Task item: Go through the data from its first line and retype each line, stopping once the line containing "Solitario inverso (1091, 474)" has been retyped.

Data excerpts:
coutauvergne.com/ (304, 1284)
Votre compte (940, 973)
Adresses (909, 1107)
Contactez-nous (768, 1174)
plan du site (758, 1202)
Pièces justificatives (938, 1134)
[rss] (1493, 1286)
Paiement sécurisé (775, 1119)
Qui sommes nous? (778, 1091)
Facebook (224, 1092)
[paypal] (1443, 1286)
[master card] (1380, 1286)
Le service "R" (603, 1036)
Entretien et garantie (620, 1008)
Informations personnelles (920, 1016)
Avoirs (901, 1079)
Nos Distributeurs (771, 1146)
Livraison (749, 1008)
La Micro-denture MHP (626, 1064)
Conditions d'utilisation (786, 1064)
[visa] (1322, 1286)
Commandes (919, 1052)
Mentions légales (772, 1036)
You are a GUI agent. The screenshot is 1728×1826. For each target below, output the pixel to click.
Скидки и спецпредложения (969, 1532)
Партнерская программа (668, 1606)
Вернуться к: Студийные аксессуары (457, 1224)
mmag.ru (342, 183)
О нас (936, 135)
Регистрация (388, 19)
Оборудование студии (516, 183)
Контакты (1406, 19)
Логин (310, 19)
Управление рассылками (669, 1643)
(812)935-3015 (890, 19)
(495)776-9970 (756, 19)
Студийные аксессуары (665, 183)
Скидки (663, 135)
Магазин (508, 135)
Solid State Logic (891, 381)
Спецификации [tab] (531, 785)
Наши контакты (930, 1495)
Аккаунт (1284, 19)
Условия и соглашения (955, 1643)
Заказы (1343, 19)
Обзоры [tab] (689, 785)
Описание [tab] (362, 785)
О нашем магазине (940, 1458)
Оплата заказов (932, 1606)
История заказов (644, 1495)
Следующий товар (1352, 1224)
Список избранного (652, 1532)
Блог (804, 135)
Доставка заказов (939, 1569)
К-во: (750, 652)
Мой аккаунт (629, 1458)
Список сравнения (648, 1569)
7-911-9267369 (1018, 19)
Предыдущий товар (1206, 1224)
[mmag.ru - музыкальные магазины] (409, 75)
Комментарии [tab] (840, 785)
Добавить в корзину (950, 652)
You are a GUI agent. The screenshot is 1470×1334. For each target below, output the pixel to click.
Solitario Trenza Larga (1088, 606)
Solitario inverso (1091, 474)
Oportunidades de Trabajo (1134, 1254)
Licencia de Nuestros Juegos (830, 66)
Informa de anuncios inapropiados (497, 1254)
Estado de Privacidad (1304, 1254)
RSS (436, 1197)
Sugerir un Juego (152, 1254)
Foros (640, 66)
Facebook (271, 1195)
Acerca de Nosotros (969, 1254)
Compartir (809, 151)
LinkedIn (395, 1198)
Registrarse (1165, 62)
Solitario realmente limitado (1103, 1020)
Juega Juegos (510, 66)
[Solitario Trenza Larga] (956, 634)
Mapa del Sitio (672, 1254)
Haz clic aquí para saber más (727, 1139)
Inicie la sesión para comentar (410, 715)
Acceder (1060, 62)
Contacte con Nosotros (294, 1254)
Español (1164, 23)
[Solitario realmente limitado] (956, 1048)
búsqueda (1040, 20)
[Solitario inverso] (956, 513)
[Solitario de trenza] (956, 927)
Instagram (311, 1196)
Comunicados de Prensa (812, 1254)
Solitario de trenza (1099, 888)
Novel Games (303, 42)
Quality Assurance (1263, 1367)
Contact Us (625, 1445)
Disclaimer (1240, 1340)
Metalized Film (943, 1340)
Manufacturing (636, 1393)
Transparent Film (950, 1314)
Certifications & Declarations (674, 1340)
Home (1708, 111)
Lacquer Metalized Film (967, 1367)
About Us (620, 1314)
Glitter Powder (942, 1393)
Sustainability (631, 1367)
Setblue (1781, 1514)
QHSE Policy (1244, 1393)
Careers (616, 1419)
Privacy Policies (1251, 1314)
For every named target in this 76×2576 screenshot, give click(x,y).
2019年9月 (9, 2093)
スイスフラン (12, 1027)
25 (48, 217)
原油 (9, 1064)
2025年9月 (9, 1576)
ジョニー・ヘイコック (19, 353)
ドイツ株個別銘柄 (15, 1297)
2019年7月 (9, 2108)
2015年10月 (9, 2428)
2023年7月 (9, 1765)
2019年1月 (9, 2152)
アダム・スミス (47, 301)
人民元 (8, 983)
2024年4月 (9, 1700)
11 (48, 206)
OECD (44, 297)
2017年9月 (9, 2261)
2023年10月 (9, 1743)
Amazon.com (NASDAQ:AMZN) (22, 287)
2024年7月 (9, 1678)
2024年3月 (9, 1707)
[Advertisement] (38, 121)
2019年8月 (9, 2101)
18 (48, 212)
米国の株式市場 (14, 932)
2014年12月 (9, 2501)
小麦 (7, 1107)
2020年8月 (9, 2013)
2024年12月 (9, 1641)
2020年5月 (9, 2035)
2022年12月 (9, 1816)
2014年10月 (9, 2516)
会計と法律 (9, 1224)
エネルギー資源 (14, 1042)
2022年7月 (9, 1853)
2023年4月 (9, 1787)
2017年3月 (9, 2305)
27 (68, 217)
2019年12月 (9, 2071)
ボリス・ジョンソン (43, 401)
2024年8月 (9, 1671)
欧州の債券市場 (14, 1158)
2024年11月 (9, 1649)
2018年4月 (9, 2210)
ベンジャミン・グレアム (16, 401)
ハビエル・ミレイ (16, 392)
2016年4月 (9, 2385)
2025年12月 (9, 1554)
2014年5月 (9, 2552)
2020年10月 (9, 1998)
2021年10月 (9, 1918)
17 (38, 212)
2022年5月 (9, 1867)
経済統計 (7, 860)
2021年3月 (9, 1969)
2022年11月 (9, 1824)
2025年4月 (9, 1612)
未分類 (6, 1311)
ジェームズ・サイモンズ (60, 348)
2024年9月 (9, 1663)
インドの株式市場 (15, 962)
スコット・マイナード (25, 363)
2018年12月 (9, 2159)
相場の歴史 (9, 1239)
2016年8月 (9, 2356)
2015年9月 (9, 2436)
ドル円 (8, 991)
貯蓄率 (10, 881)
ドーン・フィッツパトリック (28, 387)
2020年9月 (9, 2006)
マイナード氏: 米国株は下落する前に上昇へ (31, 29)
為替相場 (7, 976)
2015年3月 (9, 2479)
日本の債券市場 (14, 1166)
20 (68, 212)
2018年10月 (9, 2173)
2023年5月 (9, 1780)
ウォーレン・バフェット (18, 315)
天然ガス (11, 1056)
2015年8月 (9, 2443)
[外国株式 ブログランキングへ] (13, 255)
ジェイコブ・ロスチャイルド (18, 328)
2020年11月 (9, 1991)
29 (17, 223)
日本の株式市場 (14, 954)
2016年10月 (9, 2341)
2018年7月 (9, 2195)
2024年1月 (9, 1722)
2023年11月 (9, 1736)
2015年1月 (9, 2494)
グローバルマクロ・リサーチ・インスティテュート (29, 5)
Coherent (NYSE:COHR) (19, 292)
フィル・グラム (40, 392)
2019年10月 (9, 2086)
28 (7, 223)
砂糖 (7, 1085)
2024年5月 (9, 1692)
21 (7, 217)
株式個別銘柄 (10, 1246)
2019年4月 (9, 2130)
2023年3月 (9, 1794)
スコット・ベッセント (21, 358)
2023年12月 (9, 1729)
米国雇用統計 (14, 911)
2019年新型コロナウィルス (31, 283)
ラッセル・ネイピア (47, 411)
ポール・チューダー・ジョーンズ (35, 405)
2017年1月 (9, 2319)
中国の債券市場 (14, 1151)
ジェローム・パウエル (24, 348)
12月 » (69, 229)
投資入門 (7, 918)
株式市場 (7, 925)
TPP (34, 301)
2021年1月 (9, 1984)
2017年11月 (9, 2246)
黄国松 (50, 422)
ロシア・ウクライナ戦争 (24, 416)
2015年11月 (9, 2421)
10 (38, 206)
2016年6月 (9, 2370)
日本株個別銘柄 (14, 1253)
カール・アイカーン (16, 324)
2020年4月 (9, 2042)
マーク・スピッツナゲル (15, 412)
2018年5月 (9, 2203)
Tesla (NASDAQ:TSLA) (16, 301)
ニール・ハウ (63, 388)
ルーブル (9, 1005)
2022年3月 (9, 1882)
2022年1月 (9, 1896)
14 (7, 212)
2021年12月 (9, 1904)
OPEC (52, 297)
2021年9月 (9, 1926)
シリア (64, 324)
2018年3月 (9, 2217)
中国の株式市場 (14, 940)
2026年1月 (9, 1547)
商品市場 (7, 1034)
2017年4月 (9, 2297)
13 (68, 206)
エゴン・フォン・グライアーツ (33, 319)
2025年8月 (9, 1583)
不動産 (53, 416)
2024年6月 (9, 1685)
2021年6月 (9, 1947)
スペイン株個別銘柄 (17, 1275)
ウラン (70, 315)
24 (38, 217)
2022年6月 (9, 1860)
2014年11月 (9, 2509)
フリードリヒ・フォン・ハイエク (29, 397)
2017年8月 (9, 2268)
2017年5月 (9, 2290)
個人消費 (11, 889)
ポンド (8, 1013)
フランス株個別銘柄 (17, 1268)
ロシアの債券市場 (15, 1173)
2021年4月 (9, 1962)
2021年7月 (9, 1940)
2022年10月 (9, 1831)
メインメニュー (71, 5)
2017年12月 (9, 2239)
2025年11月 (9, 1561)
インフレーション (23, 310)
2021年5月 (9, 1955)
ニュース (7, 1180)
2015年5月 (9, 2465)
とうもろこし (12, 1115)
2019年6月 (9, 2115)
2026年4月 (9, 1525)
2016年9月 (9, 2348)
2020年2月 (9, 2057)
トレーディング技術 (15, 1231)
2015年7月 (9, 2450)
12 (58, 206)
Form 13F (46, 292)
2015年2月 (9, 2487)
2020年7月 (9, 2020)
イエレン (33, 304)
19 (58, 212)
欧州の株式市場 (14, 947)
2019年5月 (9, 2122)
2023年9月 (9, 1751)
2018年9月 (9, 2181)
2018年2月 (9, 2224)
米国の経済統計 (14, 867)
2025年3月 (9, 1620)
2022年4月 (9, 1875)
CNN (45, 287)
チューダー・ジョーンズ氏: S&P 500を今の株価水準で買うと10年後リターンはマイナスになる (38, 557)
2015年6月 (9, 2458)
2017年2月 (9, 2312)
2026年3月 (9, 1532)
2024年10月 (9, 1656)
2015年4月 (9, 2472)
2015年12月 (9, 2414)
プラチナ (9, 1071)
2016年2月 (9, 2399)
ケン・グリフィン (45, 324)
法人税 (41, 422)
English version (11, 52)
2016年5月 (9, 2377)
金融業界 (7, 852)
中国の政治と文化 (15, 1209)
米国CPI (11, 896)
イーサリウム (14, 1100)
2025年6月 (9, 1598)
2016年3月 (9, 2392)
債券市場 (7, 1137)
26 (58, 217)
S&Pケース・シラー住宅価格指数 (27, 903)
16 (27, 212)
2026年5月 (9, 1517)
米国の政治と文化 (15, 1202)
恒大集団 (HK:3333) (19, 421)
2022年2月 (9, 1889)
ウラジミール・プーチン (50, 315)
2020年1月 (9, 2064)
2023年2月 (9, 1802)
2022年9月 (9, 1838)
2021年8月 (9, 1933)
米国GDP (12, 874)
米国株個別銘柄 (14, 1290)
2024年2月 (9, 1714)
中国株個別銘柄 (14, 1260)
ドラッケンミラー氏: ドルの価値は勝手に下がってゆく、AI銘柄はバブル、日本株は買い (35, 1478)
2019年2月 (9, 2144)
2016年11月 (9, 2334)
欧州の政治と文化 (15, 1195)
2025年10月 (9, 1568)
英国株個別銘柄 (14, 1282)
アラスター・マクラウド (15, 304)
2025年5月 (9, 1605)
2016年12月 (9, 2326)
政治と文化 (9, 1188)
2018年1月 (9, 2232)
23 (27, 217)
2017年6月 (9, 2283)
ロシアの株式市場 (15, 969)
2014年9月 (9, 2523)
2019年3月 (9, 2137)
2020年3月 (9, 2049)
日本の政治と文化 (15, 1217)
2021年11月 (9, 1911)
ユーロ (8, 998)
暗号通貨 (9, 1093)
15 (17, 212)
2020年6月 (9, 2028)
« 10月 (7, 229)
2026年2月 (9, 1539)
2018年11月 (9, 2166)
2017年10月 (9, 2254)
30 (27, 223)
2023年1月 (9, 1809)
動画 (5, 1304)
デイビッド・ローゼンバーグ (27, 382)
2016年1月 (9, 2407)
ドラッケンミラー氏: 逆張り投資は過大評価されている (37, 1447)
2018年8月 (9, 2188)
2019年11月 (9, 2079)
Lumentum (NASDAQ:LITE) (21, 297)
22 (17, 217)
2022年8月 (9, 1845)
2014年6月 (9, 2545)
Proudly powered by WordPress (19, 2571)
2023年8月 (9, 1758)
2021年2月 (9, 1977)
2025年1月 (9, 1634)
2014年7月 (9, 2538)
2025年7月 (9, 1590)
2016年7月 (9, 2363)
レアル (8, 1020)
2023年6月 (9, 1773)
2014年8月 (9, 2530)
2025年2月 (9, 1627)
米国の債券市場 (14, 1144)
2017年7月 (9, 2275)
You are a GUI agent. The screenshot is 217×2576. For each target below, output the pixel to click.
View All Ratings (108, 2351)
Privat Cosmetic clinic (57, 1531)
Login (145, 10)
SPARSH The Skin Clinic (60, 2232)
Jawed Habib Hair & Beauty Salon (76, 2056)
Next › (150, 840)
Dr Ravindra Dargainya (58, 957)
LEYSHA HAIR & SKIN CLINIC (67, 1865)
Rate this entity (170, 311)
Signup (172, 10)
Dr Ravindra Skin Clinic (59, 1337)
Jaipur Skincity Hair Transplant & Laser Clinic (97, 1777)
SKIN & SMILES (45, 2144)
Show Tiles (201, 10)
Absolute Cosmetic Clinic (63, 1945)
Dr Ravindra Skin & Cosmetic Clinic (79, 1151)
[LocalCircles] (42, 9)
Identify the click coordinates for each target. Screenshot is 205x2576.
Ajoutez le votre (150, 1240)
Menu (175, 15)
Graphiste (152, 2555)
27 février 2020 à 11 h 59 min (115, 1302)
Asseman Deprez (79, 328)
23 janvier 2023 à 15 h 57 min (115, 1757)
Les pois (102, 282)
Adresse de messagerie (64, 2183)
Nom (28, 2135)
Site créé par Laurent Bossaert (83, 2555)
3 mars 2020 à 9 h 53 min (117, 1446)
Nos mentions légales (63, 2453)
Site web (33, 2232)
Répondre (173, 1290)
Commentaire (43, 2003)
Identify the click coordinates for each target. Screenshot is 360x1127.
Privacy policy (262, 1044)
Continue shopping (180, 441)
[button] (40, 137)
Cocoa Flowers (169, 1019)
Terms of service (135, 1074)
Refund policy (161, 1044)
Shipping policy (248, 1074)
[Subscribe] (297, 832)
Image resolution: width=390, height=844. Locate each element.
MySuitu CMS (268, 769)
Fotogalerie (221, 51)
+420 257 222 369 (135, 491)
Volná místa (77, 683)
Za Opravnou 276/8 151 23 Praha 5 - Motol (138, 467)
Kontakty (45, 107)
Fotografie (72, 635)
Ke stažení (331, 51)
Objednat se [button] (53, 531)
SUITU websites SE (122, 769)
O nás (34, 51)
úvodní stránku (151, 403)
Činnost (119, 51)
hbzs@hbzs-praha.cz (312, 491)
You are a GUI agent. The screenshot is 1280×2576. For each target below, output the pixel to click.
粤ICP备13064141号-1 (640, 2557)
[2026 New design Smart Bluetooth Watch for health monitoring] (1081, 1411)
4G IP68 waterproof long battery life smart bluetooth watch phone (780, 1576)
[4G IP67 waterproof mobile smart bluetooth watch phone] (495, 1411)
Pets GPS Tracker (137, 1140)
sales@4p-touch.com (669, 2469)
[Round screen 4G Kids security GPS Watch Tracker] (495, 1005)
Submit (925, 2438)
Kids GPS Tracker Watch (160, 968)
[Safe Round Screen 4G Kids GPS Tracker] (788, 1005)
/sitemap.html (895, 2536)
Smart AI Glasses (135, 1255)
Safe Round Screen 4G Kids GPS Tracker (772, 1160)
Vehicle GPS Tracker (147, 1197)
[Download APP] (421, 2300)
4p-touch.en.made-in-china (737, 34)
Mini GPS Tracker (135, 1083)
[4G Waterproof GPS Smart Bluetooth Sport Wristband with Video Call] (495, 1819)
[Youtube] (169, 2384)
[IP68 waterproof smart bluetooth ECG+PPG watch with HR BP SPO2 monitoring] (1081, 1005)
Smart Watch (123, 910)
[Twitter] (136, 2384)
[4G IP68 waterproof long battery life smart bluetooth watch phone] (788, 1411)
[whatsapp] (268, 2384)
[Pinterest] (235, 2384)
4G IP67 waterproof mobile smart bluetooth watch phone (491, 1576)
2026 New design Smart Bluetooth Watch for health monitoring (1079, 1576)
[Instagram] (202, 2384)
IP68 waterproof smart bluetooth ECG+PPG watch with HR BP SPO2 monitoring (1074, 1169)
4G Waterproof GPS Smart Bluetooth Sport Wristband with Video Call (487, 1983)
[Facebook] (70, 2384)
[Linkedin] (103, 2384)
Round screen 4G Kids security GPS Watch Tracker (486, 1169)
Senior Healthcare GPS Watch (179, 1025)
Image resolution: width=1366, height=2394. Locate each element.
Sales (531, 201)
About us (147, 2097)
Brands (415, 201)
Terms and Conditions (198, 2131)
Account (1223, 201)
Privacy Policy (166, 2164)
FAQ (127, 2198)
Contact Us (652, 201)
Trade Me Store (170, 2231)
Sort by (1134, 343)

Written answer:
coutauvergne.com/ (304, 1284)
Votre compte (940, 973)
Adresses (909, 1107)
Contactez-nous (768, 1174)
plan du site (758, 1202)
Pièces justificatives (938, 1134)
[rss] (1493, 1286)
Paiement sécurisé (775, 1119)
Qui sommes nous? (778, 1091)
Facebook (224, 1092)
[paypal] (1443, 1286)
[master card] (1380, 1286)
Le service "R" (603, 1036)
Entretien et garantie (620, 1008)
Informations personnelles (920, 1016)
Avoirs (901, 1079)
Nos Distributeurs (771, 1146)
Livraison (749, 1008)
La Micro-denture MHP (626, 1064)
Conditions d'utilisation (786, 1064)
[visa] (1322, 1286)
Commandes (919, 1052)
Mentions légales (772, 1036)
You are a GUI agent. The screenshot is 1728×1826. For each target below, output the pixel to click.
Скидки и спецпредложения (969, 1532)
Партнерская программа (668, 1606)
Вернуться к: Студийные аксессуары (457, 1224)
mmag.ru (342, 183)
О нас (936, 135)
Регистрация (388, 19)
Оборудование студии (516, 183)
Контакты (1406, 19)
Логин (310, 19)
Управление рассылками (669, 1643)
(812)935-3015 (890, 19)
(495)776-9970 (756, 19)
Студийные аксессуары (665, 183)
Скидки (663, 135)
Магазин (508, 135)
Solid State Logic (891, 381)
Спецификации [tab] (531, 785)
Наши контакты (930, 1495)
Аккаунт (1284, 19)
Условия и соглашения (955, 1643)
Заказы (1343, 19)
Обзоры [tab] (689, 785)
Описание [tab] (362, 785)
О нашем магазине (940, 1458)
Оплата заказов (932, 1606)
История заказов (644, 1495)
Следующий товар (1352, 1224)
Список избранного (652, 1532)
Блог (804, 135)
Доставка заказов (939, 1569)
К-во: (750, 652)
Мой аккаунт (629, 1458)
Список сравнения (648, 1569)
7-911-9267369 (1018, 19)
Предыдущий товар (1206, 1224)
[mmag.ru - музыкальные магазины] (409, 75)
Комментарии [tab] (840, 785)
Добавить в корзину (950, 652)
You are a GUI agent. The screenshot is 1470×1334. For each target below, output the pixel to click.
Solitario Trenza Larga (1088, 606)
Solitario inverso (1091, 474)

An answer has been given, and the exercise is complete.